What you have to do:
Determine how many lines in the entries below contain "button", and output that number alone.

Data supplied:
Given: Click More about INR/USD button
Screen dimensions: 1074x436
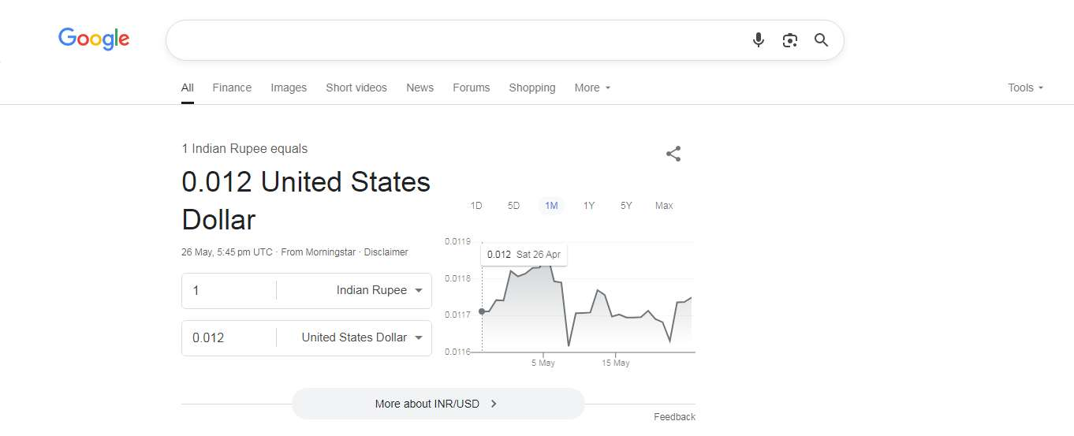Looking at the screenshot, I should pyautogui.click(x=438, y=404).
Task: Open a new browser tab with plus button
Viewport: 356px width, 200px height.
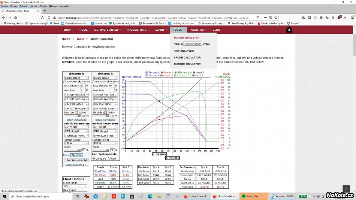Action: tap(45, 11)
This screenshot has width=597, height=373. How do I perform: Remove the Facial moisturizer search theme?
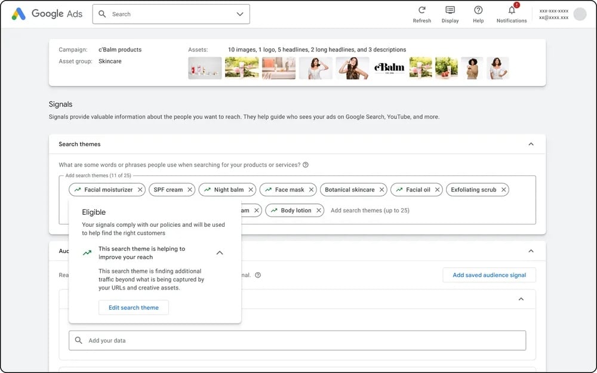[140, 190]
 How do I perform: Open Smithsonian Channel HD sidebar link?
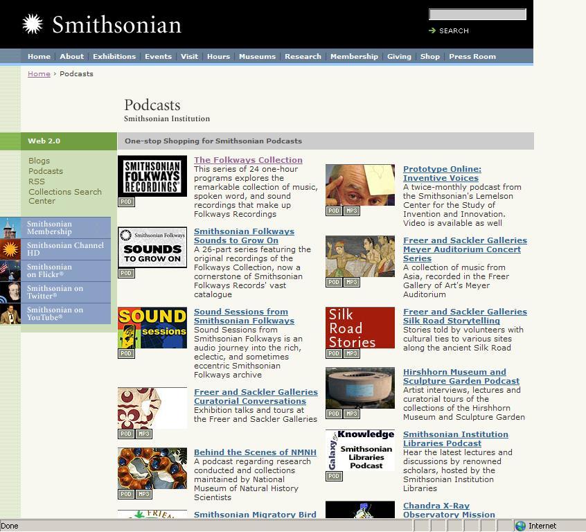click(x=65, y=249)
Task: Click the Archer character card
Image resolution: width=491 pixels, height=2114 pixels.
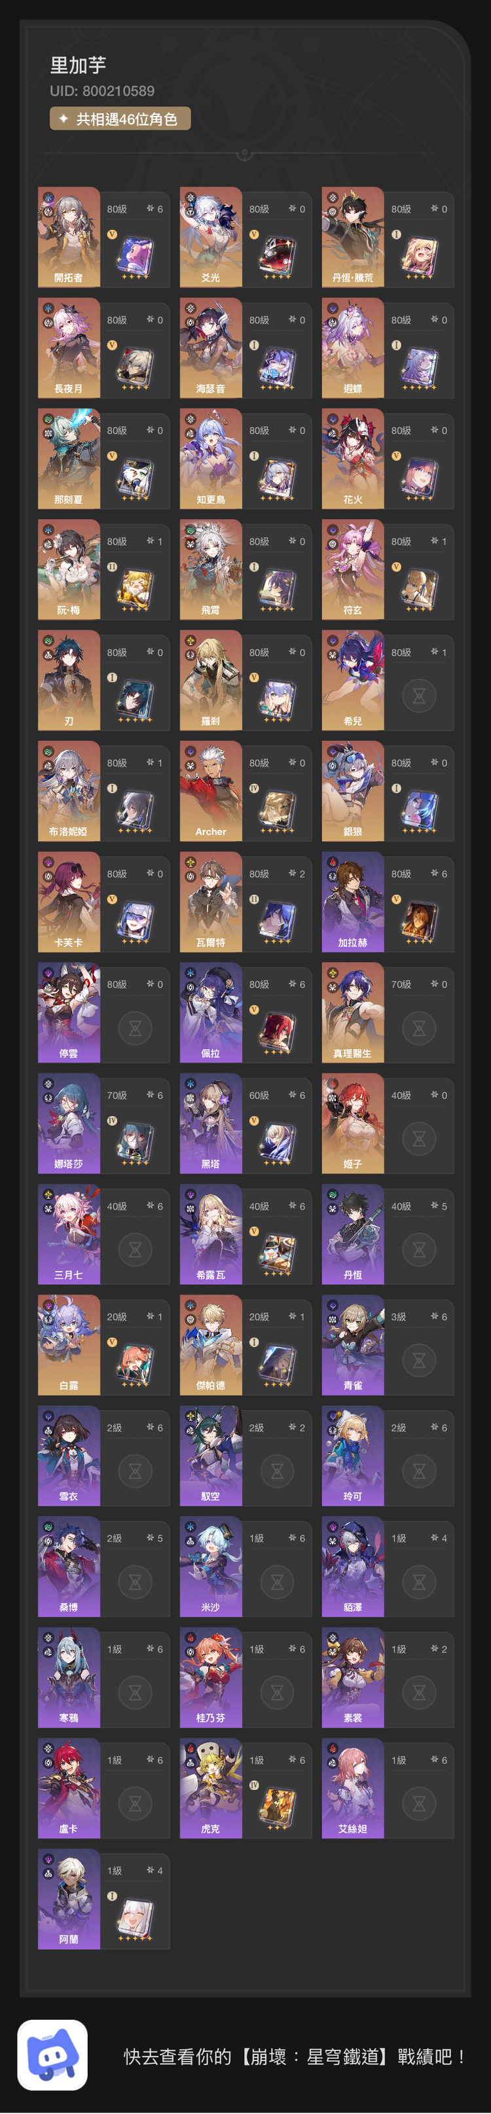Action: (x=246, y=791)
==
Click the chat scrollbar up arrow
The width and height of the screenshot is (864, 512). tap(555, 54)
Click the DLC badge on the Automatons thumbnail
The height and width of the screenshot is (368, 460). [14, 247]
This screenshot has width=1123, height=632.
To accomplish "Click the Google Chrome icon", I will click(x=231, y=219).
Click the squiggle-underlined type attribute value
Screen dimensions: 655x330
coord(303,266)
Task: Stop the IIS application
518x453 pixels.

Response area:
2